Long non‑coding RNA TTN‑AS1 promotes breast cancer cell migration and invasion via sponging miR‑140‑5p

Abstract

Breast cancer (BC) is one of the most common fatal cancers. Recent studies have identified the vital role of long non-coding RNAs (lncRNAs) in the development and progression of BC. In this investigation, lncRNA TTN-AS1 was studied to identify its function in the metastasis of BC. TTN-AS1 expression of tissues was detected by real-time quantitative polymerase chain reaction (RT-qPCR) in 56 BC patients. Wound healing assay and transwell assay were used to observe the biological behavior changes of BC cells through gain or loss of TTN-AS1. In addition, luciferase assays and RNA immunoprecipitation (RIP) assay were performed to discover the potential targets of TTN-AS1 in BC cells.

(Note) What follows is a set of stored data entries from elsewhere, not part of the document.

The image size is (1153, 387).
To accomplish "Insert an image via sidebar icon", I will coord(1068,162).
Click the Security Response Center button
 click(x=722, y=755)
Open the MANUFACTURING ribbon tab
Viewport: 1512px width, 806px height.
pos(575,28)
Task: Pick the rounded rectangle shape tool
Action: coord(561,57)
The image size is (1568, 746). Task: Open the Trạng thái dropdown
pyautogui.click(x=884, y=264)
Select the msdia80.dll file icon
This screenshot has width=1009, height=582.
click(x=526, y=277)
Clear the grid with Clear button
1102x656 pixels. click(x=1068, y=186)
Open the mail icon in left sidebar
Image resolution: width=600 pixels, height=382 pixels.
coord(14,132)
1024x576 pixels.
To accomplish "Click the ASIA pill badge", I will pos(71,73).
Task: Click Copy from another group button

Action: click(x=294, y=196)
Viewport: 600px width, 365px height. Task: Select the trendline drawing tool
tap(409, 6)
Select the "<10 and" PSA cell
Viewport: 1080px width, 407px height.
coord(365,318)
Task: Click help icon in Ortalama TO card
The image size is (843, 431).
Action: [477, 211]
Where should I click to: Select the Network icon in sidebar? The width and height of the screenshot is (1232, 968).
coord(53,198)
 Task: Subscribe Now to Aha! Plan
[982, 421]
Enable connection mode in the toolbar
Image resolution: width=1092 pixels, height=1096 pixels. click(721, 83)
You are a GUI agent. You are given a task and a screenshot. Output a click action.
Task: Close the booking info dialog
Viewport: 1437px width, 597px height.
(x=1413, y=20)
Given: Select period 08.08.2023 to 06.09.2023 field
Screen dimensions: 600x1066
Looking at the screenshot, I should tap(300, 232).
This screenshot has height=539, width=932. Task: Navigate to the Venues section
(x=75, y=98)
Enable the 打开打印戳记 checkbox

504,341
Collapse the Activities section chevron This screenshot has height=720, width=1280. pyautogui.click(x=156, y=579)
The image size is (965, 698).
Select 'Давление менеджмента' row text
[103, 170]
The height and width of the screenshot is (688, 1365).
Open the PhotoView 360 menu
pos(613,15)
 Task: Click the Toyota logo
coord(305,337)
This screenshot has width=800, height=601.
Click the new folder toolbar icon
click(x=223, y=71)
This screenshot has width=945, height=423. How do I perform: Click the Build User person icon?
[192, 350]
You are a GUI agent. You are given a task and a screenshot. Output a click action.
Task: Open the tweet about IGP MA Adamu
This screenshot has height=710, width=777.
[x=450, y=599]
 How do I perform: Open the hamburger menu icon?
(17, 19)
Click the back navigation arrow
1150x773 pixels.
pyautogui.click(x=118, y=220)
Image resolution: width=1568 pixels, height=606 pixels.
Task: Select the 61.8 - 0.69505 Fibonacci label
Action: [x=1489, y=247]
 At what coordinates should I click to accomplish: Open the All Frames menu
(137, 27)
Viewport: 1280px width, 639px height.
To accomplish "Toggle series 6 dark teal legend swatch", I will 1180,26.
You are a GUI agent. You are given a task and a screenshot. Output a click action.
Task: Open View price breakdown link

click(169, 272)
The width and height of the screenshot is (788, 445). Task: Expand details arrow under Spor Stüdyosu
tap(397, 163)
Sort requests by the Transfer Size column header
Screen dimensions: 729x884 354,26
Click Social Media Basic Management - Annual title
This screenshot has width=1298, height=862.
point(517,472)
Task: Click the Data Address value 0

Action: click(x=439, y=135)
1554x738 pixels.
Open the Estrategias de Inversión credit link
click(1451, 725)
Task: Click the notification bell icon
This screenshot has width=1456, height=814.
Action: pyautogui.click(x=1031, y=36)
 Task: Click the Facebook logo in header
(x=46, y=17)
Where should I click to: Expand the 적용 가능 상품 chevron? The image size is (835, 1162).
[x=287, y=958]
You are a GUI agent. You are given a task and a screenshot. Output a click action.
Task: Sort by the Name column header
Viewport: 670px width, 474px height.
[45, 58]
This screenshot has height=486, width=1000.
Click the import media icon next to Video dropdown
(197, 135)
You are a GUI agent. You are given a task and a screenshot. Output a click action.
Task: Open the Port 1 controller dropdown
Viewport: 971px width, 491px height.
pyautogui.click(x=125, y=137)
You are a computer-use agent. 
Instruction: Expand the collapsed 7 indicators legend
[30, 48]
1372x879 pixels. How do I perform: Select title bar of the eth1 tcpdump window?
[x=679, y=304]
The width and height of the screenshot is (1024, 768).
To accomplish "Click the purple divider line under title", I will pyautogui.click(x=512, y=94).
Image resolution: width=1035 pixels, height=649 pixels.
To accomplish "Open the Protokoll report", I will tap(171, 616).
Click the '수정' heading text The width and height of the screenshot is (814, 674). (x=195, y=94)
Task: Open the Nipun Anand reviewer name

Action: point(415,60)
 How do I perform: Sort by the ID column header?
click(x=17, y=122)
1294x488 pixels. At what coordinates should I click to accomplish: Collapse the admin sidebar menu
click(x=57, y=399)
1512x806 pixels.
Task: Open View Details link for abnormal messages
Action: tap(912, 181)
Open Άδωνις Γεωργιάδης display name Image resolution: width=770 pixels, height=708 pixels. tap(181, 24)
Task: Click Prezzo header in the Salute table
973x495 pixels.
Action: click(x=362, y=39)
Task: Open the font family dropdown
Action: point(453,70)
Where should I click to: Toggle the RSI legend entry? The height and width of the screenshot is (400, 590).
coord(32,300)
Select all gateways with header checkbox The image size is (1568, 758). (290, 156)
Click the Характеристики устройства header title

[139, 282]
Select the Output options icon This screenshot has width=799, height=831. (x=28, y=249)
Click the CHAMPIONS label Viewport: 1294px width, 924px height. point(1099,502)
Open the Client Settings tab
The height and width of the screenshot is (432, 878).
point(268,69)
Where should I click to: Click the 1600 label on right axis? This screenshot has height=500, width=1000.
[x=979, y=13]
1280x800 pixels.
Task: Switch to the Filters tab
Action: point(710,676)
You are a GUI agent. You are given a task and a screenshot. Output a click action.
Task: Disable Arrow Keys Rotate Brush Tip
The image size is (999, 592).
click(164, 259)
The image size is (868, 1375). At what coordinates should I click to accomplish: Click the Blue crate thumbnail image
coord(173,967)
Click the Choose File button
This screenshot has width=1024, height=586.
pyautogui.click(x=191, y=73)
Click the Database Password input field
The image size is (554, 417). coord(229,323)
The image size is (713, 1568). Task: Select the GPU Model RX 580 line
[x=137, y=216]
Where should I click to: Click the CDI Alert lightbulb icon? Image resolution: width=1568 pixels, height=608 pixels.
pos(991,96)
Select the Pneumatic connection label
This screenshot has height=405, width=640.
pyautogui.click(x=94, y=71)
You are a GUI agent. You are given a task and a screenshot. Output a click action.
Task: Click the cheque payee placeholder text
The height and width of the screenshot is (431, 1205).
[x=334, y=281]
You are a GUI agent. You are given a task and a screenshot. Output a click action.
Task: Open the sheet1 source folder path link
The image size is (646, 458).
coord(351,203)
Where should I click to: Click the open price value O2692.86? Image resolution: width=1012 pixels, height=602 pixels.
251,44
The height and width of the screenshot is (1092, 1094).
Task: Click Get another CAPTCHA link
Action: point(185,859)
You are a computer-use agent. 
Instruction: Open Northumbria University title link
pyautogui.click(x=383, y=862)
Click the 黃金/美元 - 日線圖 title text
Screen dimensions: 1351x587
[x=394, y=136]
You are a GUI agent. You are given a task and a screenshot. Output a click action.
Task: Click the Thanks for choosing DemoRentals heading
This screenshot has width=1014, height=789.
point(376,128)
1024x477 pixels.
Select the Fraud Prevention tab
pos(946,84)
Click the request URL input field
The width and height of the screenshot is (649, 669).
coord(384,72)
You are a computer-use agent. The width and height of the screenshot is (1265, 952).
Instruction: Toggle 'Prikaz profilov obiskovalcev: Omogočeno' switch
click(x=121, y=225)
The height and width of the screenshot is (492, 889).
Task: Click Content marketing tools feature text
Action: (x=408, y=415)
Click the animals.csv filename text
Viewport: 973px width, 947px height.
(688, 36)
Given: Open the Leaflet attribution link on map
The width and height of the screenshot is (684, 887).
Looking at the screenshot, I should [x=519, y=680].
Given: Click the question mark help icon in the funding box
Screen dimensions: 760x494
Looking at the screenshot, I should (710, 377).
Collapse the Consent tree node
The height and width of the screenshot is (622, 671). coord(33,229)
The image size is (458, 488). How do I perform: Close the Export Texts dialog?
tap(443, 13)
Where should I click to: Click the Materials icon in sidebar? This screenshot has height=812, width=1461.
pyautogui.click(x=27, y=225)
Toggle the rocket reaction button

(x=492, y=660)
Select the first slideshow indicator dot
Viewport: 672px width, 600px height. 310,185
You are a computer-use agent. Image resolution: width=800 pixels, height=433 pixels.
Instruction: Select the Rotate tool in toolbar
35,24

TTN-AS1 expression level in BC samples was higher than that of adjacent tissue. Besides, the ability of cell migration and invasion of BC cells was inhibited after TTN-AS1 was silenced, while cell migration and cell invasion of BC cells were promoted after TTN-AS1 was overexpressed. In addition, miR-140-5p was upregulated after silencing of TTN-AS1 in BC cells, while miR-140-5p was downregulated after overexpression of TTN-AS1 in BC cells. Furthermore, luciferase assays and RIP assay showed that miR-140-5p was a direct target of TTN-AS1 in BC. Our study uncovered a new oncogene in BC and suggests that TTN-AS1 enhances BC cell migration and invasion via sponging miR-140-5p, which provides a novel therapeutic target for BC patients.